ノンアルトクホ許可に波紋 消費者委の答申覆す(2015.2.26)

ノンアルコール許可

 消費者庁は18日、サッポロビール㈱と花王㈱が特定保健用食品(トクホ)として許可申請していたノンアルコールタイプのビールテイスト飲料2商品を許可した。こうした特性の商品許可は初で、トクホの市場の拡大に貢献すると期待が持てるが、消費者委員会は昨年8月、2商品を「トクホに不適切」と答申、それを覆す許可に波紋が広がっている。

 許可したのはサッポロビールの「サッポロプラス」、花王の「ヘルシアモルトスタイル」。サッポロプラスは難消化性デキストリン(食物繊維)を配合し、食後の血糖値が気になる方に適する旨の表示、ヘルシアスタイルは茶カテキンを配合し、体脂肪が気になる方に適する旨の表示がそれぞれ認められた。

 この2商品のトクホ許可を巡っては、昨年8月に消費者委員会が「未成年者の飲酒の入り口になる」などを理由に、「トクホに不適切」と同庁に答申していた。
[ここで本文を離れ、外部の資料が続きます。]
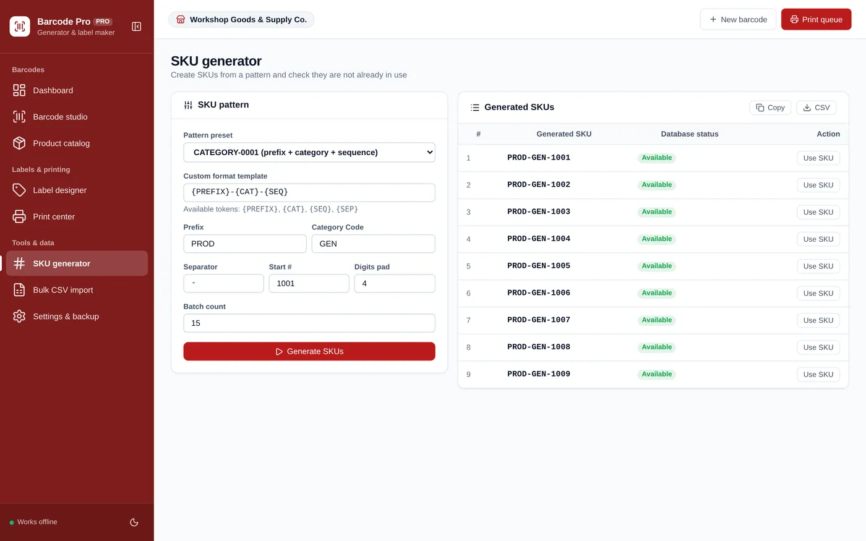This screenshot has width=866, height=541.
Task: Toggle dark mode moon icon
Action: point(134,522)
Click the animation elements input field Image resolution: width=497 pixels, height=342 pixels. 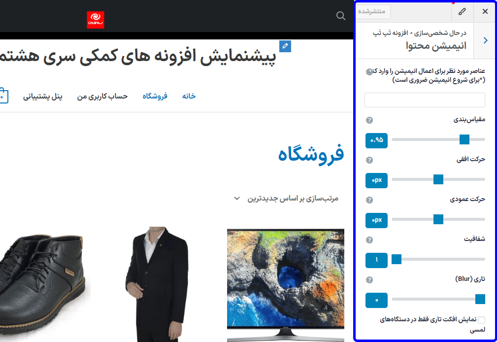tap(424, 100)
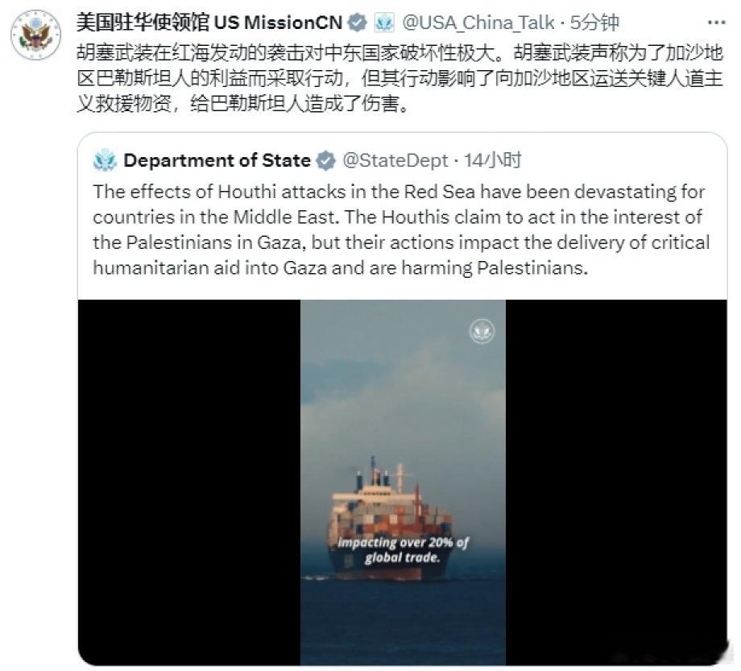Click the 美国驻华使领馆 US MissionCN display name
Viewport: 741px width, 671px height.
(209, 23)
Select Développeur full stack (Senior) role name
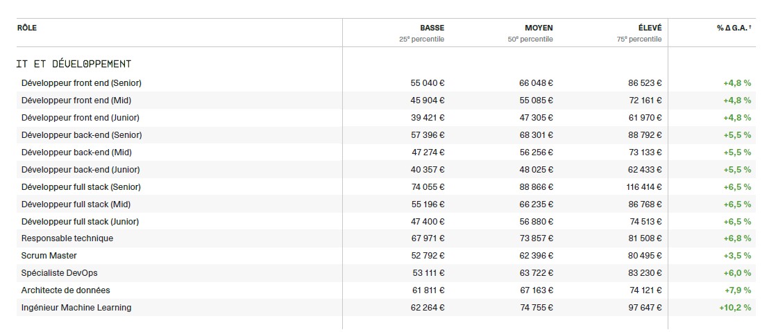 pos(81,187)
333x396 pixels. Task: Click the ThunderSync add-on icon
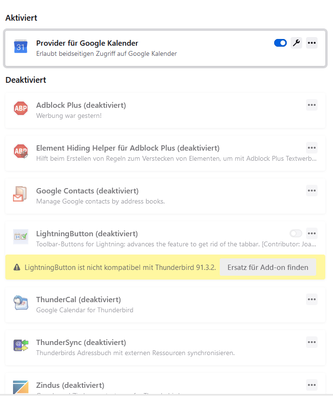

だが、商品としてはトクホの許可要件を満たしており、今回、同庁はこの答申を覆して許可するに至った。

 同庁では今回の2商品の許可に当たり、ノンアルコール飲料に関する業界団体の自主基準(酒類に関する連絡協議会策定)の遵守を条件に加えた。遵守されない場合は許可取り消しもありうるとも強調する。
 この自主基準では20歳以上を対象にしている旨の表示や、未成年者への飲用を推奨したり誘引するような表現は行わないなどの広告基準を設けている。販売店には年齢確認、アルコール飲料とは区分して陳列するなどの対応も求めている。

 19日に会見した消費者委員会の河上正二委員長は、自主基準の遵守を許可条件としたことに一定の理解を示す一方、未成年者の飲酒を誘引しかねない今回のトクホ許可には懸念を示した。

河上委員長「認識異なる」

 一方、この会見で河上委員長は、消費者庁担当官がトクホの許可要件の一つである「食生活の改善が図られ、健康の維持・増進に寄与する事が期待できるものであること」は、同委の諮問対象ではないと発言したことに対し、「私の認識とは大きく異なる」と語り、同庁に説明を求める意向を示した。24日現在、同庁と調整中だが、「本委員会と部会及び部会調査会の委員も併せて、公開の場で同庁の説明を聞くことになる」(同委事務局)見通しという。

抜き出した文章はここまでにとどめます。